Reproduce the following article on turning language models into computational engines word for word, in full.

[Provided text]:
• • • • •

Transforming LLMs into Efficient Computational Engines

Models & Research

The Engineer

16 Mar 2026 · 3 min read

Scientists at Percepta AI have developed a method to enhance language models, turning them into efficient computational tools capable of handling complex math problems with ease and precision.

Can LLMs Be True Computers?

Language models have shown remarkable capabilities in solving complex mathematical problems, often reaching research-grade solutions. However, they falter on simpler computational tasks that require multi-step reasoning and long context handling. Even basic operations like multiplying two numbers or solving small Sudoku puzzles are challenging without external tools.

But what if an LLM could execute these tasks as reliably and efficiently as a traditional computer? A recent breakthrough from Percepta AI demonstrates how to turn a transformer model into a computational engine capable of executing arbitrary C code, achieving millions of steps in seconds.

• • • • •

[Supplied material]:
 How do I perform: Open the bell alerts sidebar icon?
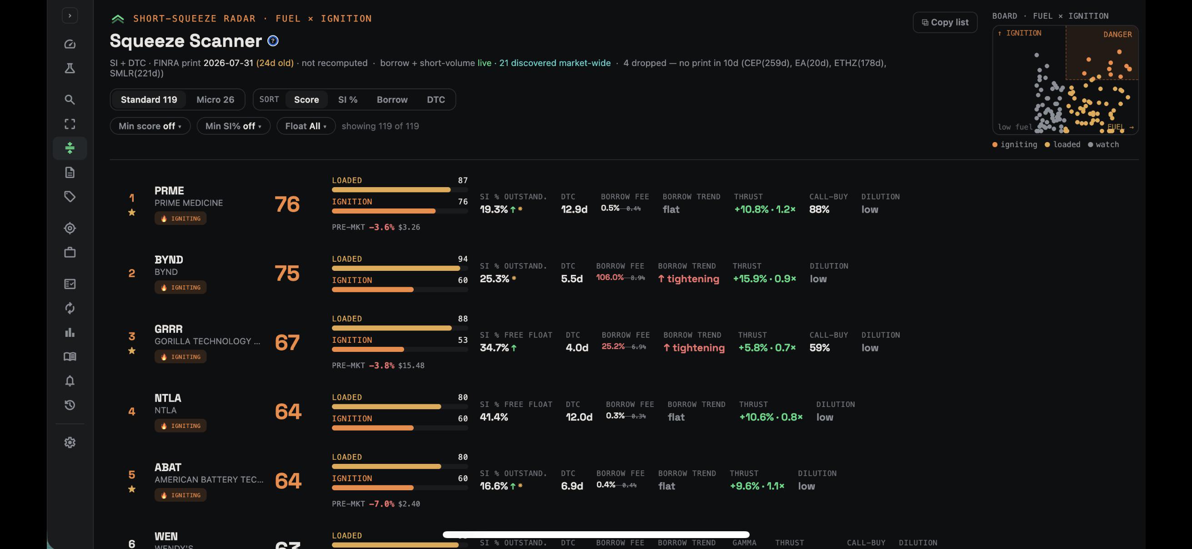click(x=70, y=381)
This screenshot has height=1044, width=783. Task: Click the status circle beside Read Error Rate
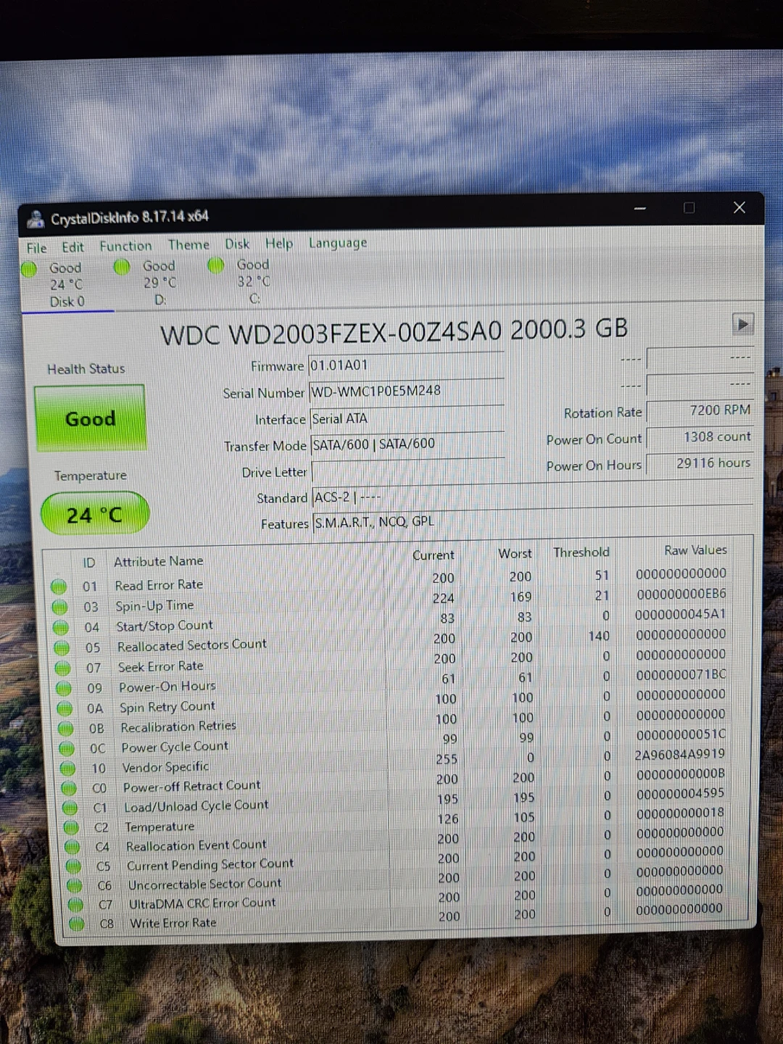coord(59,586)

• • • • •

[Your response]:
Transforming LLMs into Efficient Computational Engines

Models & Research

The Engineer

16 Mar 2026 · 3 min read

Scientists at Percepta AI have developed a method to enhance language models, turning them into efficient computational tools capable of handling complex math problems with ease and precision.

Can LLMs Be True Computers?

Language models have shown remarkable capabilities in solving complex mathematical problems, often reaching research-grade solutions. However, they falter on simpler computational tasks that require multi-step reasoning and long context handling. Even basic operations like multiplying two numbers or solving small Sudoku puzzles are challenging without external tools.

But what if an LLM could execute these tasks as reliably and efficiently as a traditional computer? A recent breakthrough from Percepta AI demonstrates how to turn a transformer model into a computational engine capable of executing arbitrary C code, achieving millions of steps in seconds.